Tickets for Taylor Swift’s new “Eras” tour went live on November 16, but due to high demand, it caused the Ticketmaster website and service to experience a drastic slowdown, sparking outrage.
This slowdown and technical issues ultimately led Ticketmaster to cancel sales entirely for the tour, saying that more than two million tickets were sold on Tuesday, the most ever sold for a single artist in a day.
In a now-deleted blog post, Ticketmaster explained that demand was so high for the Taylor Swift tickets that its “Verified Fan” system, which hopes to eliminate bots, simply couldn’t keep up. In the blog post, Ticketmaster stated “Never before has a Verified Fan on sale sparked so much attention – or uninvited volume. This disrupted the predictability and reliability that is the hallmark of our Verified Fan platform.”

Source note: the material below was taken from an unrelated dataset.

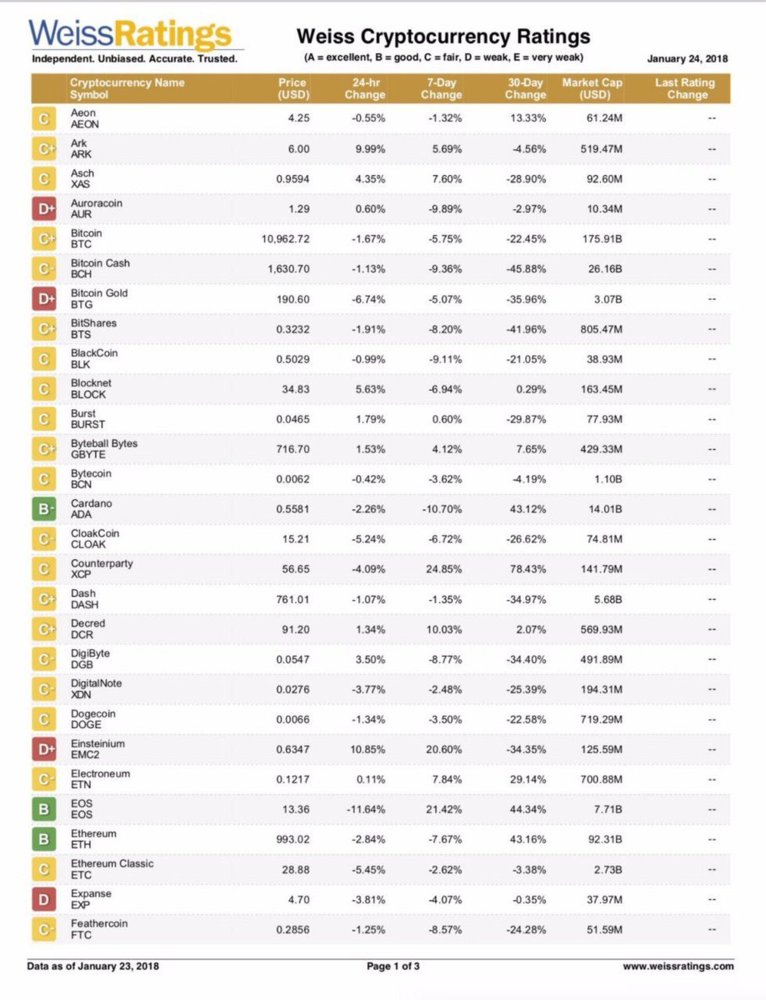Open the www.weissratings.com link

[x=678, y=966]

In order to buy Taylor Swift tickets users had to register for Ticketmaster’s Verified Fan service, which then gave them a special access code and a spot on a waiting list. This made the entire process arduous, locking many out of ever even having the opportunity to purchase a ticket as they were stuck in the queue line. Fans were also quick to notice that resale tickets on sites like StubHub have been going for upwards of $20,000 dollars, leading many to question Ticketmaster’s ability to stop bots and ticket scalpers.
The whole Taylor Swift ticket debacle has also started drawing the gaze of politicians, creating worry about the stranglehold that Ticketmaster and Live Nation have on the ticketing market. Senator Aby Klobuchar wrote an open letter to Ticketmaster’s CEO, saying she had “serious concerns” about the company’s operations after the debacle on Tuesday.

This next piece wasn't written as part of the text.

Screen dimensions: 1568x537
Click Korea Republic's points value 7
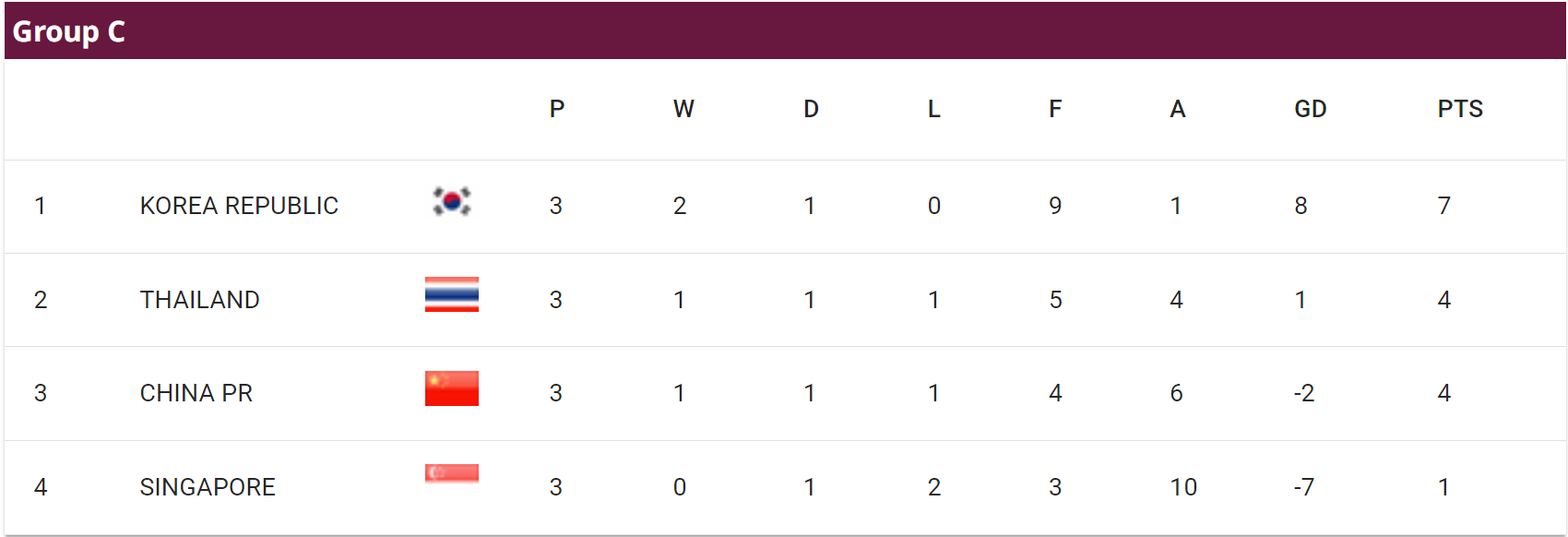[x=1443, y=206]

Klobuchar writes “Ticketmaster’s power in the primary ticket market insulates it from the competitive pressures that typically push companies to innovate and improve their services. That can result in the types of dramatic service failures we saw this week, where consumers are the ones that pay the price.”

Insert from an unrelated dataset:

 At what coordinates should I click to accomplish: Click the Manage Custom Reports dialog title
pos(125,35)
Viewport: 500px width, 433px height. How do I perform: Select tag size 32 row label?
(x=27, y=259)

Shortly after that, Tennessee attorney general Jonathan Skrmetti announced he was investigating if Ticketmaster violated both consumer’s rights and antitrust regulations in regard to the Taylor Swift tour sale. Skrmettia argues that Ticketmaster should have been better prepared knowing it was the only platform selling tickets, and he questions if the company felt like they didn’t need to worry “because they have such a dominant market position.”
Market dominance and monopolization continue to be a hot topic in the United States, and President Joe Biden even recently criticized the “junk fees” that ticketing companies lump into surprise and take advantage of consumers.